Put your chains on right away:
Chain control signs are placed next to a big pull-out where you can safely get all the way off the road to put your chains on. If you will need to put chains on, it’s important to take advantage of these pull-outs to do that, even if the road doesn’t seem particularly snowy yet. If you wait until your car starts slipping, there may not be a safe place to pull out of traffic and put them on. And getting out of your car in the middle of a slippery road to put your chains on is desperately dangerous. Remember, the cars that will need to get by will have bad traction at that point too. It will be hard for them to keep from hitting you.
Where Do I Get Yosemite Snow Chains?
You can buy tire chains at many auto parts stores and gas stations, especially in the communities surrounding Yosemite. The Village Garage in Yosemite Valley and at the Wawona gas station also carry a small supply. However, if you know you want to go to an area that is likely to have chain controls it’s better to buy them earlier rather than later. Tire chains come in different sizes, and if you wait until the last minute, there is a chance that they won’t have an option that fits your vehicle.
How do you put chains on?
Every set of chains or cables comes with a slightly different set of instructions for you to follow. If you know what you’re doing, it doesn’t take long before you’re on your way again. Here are a few general tips that will help with almost any set of chains/cables.
- Practice installing your chains/cables before you come. It’s so much nicer to know what you need to do before you have to do it in the rain/snow by the side of the road. At the very least, take a look at the instructions and a few videos. Here’s one on installing cables on a sedan. And here is another for installing chains on a truck or SUV.

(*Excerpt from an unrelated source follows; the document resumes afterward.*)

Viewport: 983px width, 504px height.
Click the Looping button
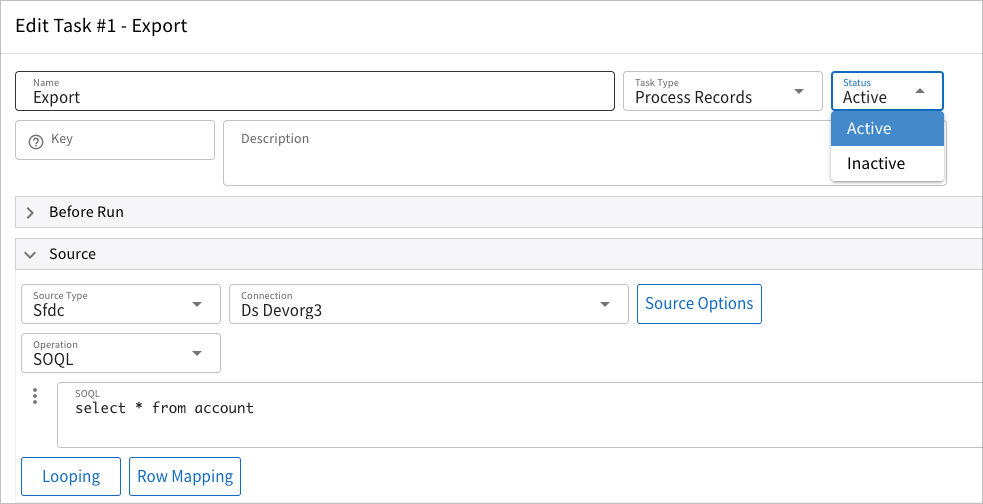pos(71,477)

- Be sure you install the chains on the drive wheels. Double-check if it’s a rental car and you aren’t certain. Every year we see people get stuck because their chains are on the wrong wheels.
- Bring a tarp and/or towel to kneel on while putting your chains on. It’s likely to be wet when you have to put your chains on. A few small things to keep you dry or help you clean up afterward make the experience more pleasant. Even something as simple as a big garbage bag would help.

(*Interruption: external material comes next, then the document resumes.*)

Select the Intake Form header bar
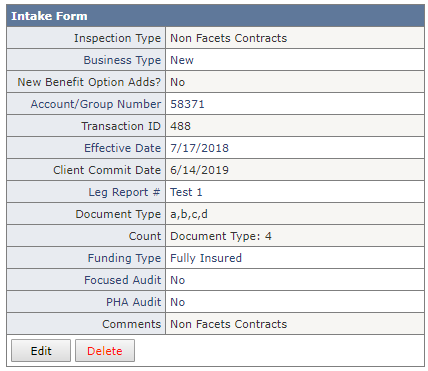428x371 pixels. tap(215, 16)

- Bring gloves with a lot of dexterity or needle-nose pliers. It’s important to pull your chains really tight so that they don’t come loose or bang on your car. Handling metal chains or cables can be really cold and those pliers come in handy for pulling on the small cable fasteners.
- Test the installation. After you get your chains on, if there is space, try to drive around a little. Then get out and check them before driving away from that nice safe pull-out. After a rolling once or twice, the chains can move around and end up being too loose. Ideally, you want to be in a safe place to tighten them up again.

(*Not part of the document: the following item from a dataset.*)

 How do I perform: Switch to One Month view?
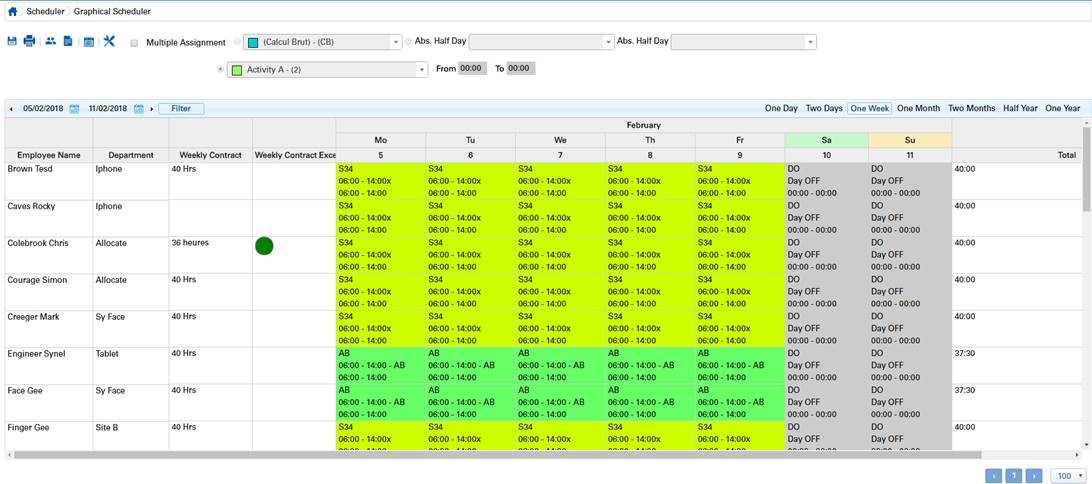[918, 108]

- Put weight in the back of a rear-wheel-drive pick-up truck. Technically this isn’t a chain installation tip, but we often see rear-wheel-drive pickups struggling. The problem is that there isn’t much weight in the back of the truck, so even though you have chains/cables on, they float on top of the snow and don’t bite enough to provide good traction. Putting a few hundred pounds in the back can help a lot.